The book is more informative when Murphy discusses his run for Congress than in his analysis of how and where Bush went wrong in launching the Iraq War in the first place, or how Bush, Cheney, Bremer, Rumfeld et al screwed up after the invasion.
Throw in the fact that Murphy felt compelled to join the Blue Dog Coalition and renew funding for the School of the Americas, with the larger position that, as a freshman in Congress who got elected on one issue, and this is not a five-star book.
I wound up giving it three stars on Amazon. If I were the first rater, I might give it four stars. But, in light of the five-star fluff of several earlier raters, it had to get knocked down to three stars as a counterweight.
Since there’s nothing new on Iraq here, I focus my critique on the Congressman Murphy latter part of the book.
First, the amount of work involved with getting elected is huge. Especially for a first-time office-seeker with not a lot of name recognition, it can be grueling. Murphy spells that out in detail, both for the Democratic primary and the general election. He then details attack-dog Republican tactics against him in the general election, including a possible Hatch Act violation by the chief of staff of his opponent, incumbent Republican Mike Fitzpatrick.
Next, he discusses the hypocrisy of some endorsements, though he’s either too kind or too soft to use the word “hypocrisy.”
That includes the Veterans of Foreign Wars endorsing Fitzpatrick, a non-veteran. That includes unions endorsing Fitzpatrick because “he returns our phone calls.” (It’s all about access, isn’t it?)
Murphy then explains his decision to join the Blue Dogs because they stand for “balanced budgets and fiscal responsibility.”
But, uhh, Pat … “paygo” on budget issues is an official position of your party as a whole in both houses of Congress. No need to join the Blue Dogs for that, unless you think Pelosi and Reid are giving lip service.

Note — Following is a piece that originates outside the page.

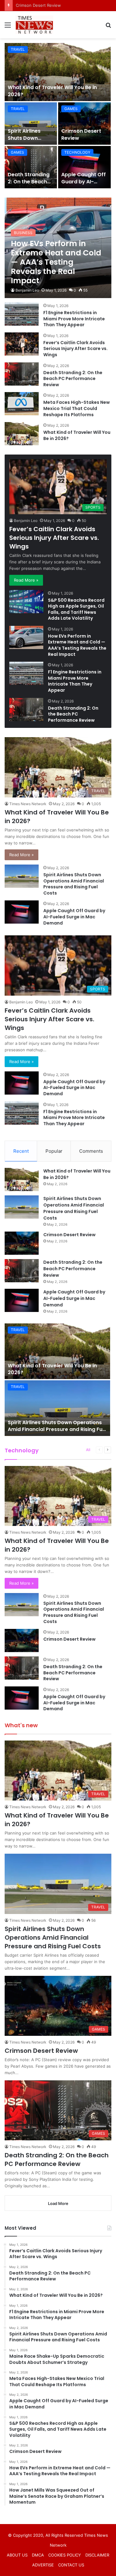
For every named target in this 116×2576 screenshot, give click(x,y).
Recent (21, 1151)
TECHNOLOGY (77, 152)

As for SOAR, especially in light of Abu Ghraib and Gitmo, you’re naïve at best if you really think that under this administration, all its days of training human rights thugs are in the past. You should have voted to kill it.
In short, a good book but not a great one. While it is interesting to read about the shoe leather of a Congressional campaign, one doesn’t have to be an Iraq vet to do that, either.